National coordinator for the National Child Sexual Abuse Trauma Recovery Project, Gerry Georgatos, told NITV News the recently reported suicides have weighed heavily on the affected families and communities.

“These incidences… have impacted –psycho-socially– the family. Hurt them to the bone. There are no words for anyone’s loss,” he said.

“To lose a child impacts ways that no other loss does, and to lose a child is a haunting experience straight from the beginning and doesn’t go away.”

South-western Noongar woman, Grace Cockie, lost her 16-year old daughter to suicide last March in their home in Perth.

“It was a devastating experience, I don’t ever want to go through that again and I don’t want no one else to go through that,” Ms Cockie told NITV News.

“She went to school every day. She loved going to school, hanging out with her friends, playing football with her Aunties.

“Part of us is gone… No one is going to replace her,” she said.

Ms Cockie wants other parents to encourage their children to speak-out if they feel unwell and said there needs to be more mental health initiatives which offer culturally supportive help for Aboriginal youth.

“Keep an eye on them and talk to them all the time,” she said.

“There’s a lot of avenues for whitefella kids, you know, and with our Aboriginal kids they’re probably too scared… they probably think they (mental health workers) won’t help them,” she said.

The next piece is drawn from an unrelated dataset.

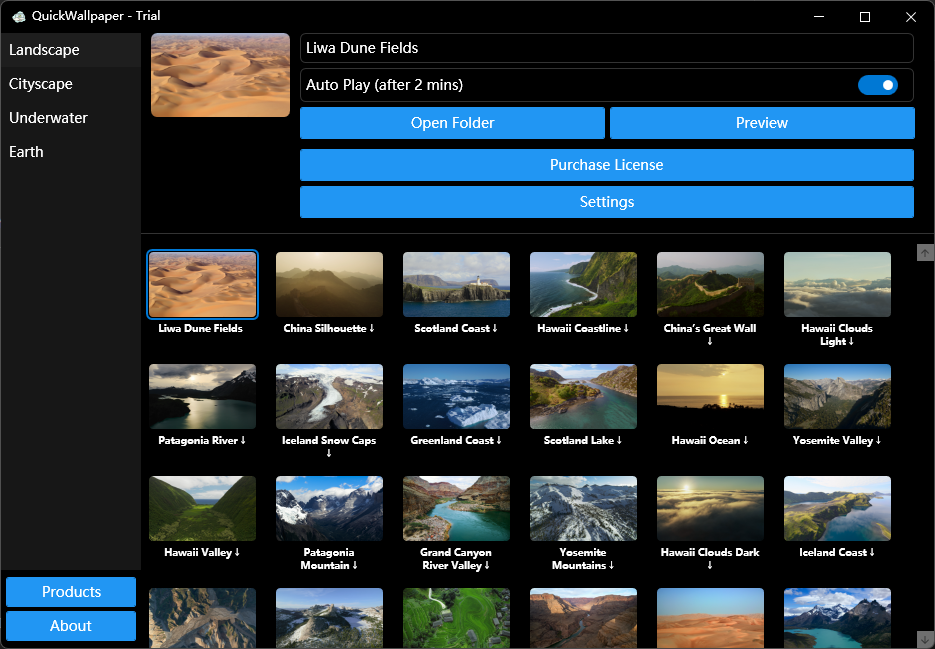The height and width of the screenshot is (649, 935).
Task: Toggle off Auto Play (after 2 mins)
Action: coord(878,85)
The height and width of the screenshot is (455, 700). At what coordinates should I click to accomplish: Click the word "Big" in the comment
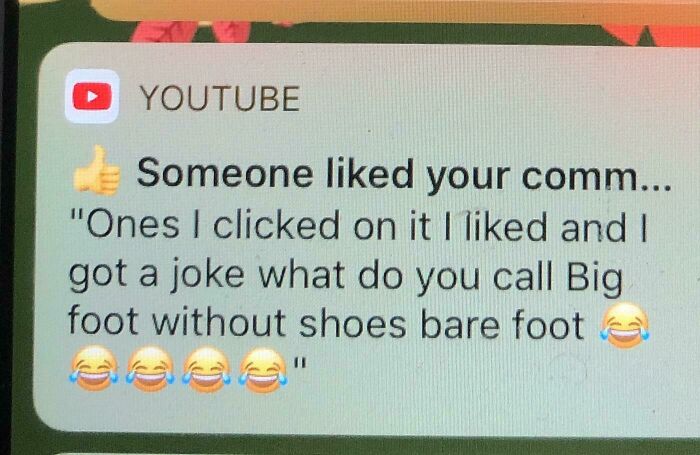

The Kimberley region faces alarming suicide rates

The deaths come as WA waits on a final report from an inquest into 13 Indigenous youth suicides in the Kimberley region from 2012 to 2016.

The Kimberley region has the highest Indigenous suicide rates in Australia – not just for Aboriginal youth, but for the entire Aboriginal and Torres Strait Islander population.

The inquest by state coroner Ros Fogliani is expected to table findings early this year.

The Australian Bureau of Statistics found last month that Indigenous children aged between five and 17 died from suicide-related deaths at five times the rate of non-Indigenous children.

This rate was 10.1 deaths by suicide per 100,000 between 2013 and 2017, compared with 2 deaths by suicide per 100,000 for non-Indigenous children.

One in four people who took their own life before turning 18 were Aboriginal children.

Mr Georgatos said nine out of 10 suicides in the Kimberley region have involved Aboriginal and Torres Strait Islander people.

A senate inquiry in December found that not only are services lacking in remote and rural areas of Australia, but culturally appropriate services were often not accessible.

The inquiry found that the lack of culturally supportive services is leaving Aboriginal and Torres Strait Islander people accessing mental health services at a far lower rate than non-Indigenous people.